### Records to process

(begin)

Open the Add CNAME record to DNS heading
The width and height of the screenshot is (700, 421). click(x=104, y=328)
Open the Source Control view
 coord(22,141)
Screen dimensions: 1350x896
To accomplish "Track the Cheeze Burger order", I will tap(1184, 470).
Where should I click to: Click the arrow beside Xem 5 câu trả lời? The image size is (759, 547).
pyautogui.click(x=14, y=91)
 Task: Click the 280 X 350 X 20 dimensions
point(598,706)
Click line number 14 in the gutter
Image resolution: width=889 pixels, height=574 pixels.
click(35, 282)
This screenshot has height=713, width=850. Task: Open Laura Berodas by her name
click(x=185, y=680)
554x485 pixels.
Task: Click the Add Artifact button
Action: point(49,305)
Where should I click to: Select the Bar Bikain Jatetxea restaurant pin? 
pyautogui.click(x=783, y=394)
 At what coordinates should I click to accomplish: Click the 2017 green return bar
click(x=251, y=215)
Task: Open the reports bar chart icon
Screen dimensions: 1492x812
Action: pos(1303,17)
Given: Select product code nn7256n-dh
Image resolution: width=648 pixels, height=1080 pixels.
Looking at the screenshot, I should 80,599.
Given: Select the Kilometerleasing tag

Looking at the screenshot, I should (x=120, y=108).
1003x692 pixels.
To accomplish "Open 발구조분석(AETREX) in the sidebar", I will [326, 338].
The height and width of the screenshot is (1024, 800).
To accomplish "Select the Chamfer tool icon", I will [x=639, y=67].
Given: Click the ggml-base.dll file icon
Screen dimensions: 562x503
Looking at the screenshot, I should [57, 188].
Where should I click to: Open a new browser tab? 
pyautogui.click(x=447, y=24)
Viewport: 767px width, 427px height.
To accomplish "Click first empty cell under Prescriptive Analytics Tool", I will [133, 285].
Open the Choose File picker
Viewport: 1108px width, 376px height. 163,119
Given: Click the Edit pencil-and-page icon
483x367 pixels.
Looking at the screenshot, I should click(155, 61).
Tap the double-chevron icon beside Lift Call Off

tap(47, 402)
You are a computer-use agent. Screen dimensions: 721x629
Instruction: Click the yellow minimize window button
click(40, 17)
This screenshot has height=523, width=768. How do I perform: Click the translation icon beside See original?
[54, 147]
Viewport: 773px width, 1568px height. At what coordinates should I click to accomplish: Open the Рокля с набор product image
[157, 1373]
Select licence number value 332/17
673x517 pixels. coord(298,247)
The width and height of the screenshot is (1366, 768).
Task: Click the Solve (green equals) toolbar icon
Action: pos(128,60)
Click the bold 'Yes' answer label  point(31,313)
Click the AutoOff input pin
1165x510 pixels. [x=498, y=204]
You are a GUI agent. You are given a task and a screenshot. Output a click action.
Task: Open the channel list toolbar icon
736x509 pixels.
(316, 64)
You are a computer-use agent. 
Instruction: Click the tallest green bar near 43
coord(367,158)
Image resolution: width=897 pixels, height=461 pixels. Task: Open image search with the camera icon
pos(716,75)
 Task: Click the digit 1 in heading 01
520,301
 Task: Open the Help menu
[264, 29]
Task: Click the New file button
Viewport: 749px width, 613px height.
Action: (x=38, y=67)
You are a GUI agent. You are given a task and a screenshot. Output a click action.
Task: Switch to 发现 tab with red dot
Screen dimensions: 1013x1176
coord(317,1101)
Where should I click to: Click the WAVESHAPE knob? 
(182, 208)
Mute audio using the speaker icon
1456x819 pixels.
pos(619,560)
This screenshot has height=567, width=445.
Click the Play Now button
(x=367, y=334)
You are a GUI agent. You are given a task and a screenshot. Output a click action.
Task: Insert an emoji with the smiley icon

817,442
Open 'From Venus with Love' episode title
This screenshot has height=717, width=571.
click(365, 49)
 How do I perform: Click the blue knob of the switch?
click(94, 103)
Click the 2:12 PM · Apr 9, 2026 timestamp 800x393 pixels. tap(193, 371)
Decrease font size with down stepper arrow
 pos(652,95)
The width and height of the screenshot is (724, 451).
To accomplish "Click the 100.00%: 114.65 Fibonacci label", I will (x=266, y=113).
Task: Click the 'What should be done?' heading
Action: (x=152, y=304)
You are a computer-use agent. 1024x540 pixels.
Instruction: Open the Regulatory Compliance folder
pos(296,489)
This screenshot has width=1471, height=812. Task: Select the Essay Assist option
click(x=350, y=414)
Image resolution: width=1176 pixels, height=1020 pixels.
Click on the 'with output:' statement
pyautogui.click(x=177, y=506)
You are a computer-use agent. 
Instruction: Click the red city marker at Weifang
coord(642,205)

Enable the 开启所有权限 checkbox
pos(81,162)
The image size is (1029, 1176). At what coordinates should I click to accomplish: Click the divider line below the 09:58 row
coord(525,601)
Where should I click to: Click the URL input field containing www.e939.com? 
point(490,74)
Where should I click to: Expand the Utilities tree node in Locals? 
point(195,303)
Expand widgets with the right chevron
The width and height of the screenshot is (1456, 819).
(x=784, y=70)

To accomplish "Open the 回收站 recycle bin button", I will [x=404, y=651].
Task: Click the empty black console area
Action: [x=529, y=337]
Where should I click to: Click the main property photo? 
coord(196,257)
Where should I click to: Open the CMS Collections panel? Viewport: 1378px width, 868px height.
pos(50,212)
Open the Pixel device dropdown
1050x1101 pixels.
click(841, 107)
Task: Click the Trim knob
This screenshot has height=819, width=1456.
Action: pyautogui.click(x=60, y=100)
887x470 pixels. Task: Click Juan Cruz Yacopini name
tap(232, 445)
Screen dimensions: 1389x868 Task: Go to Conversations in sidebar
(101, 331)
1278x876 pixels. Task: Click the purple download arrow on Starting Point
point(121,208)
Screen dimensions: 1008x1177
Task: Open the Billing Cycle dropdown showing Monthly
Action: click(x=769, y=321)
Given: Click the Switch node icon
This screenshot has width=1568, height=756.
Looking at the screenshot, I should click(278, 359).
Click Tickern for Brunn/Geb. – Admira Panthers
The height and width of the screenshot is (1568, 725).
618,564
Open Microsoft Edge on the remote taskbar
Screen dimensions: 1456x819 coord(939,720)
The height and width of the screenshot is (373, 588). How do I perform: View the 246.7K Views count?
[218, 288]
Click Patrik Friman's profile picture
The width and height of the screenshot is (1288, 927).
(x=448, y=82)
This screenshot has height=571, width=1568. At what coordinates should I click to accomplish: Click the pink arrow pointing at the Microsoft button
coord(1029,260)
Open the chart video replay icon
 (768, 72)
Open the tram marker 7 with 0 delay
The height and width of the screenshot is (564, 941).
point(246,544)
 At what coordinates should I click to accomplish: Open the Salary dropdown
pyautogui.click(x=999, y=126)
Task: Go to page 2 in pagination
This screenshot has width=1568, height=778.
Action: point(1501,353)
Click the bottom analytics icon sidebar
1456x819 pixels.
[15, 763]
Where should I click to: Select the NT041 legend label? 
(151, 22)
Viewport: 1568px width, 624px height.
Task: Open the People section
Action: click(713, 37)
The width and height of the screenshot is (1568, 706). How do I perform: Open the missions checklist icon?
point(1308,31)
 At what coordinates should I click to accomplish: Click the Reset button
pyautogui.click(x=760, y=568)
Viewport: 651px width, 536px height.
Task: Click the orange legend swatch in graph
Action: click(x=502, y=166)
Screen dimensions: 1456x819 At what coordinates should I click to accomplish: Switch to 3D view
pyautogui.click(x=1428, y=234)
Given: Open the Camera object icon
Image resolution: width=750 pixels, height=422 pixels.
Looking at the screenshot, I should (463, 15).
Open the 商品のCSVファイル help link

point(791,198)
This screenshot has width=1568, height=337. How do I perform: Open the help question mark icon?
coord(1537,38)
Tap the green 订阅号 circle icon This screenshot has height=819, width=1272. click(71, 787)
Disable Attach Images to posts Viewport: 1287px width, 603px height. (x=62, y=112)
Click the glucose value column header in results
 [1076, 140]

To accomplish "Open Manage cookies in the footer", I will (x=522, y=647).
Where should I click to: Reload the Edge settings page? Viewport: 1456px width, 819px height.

(end)

### Task instructions
Reproduce the records starting at the line containing "Enable the 开启所有权限 checkbox" and stopping after the line containing "point(490,74)", replacing "divider" with "separator" and keeping everything else the same.

### Reply
Enable the 开启所有权限 checkbox
pos(81,162)
The image size is (1029, 1176). At what coordinates should I click to accomplish: Click the separator line below the 09:58 row
coord(525,601)
Where should I click to: Click the URL input field containing www.e939.com? 
point(490,74)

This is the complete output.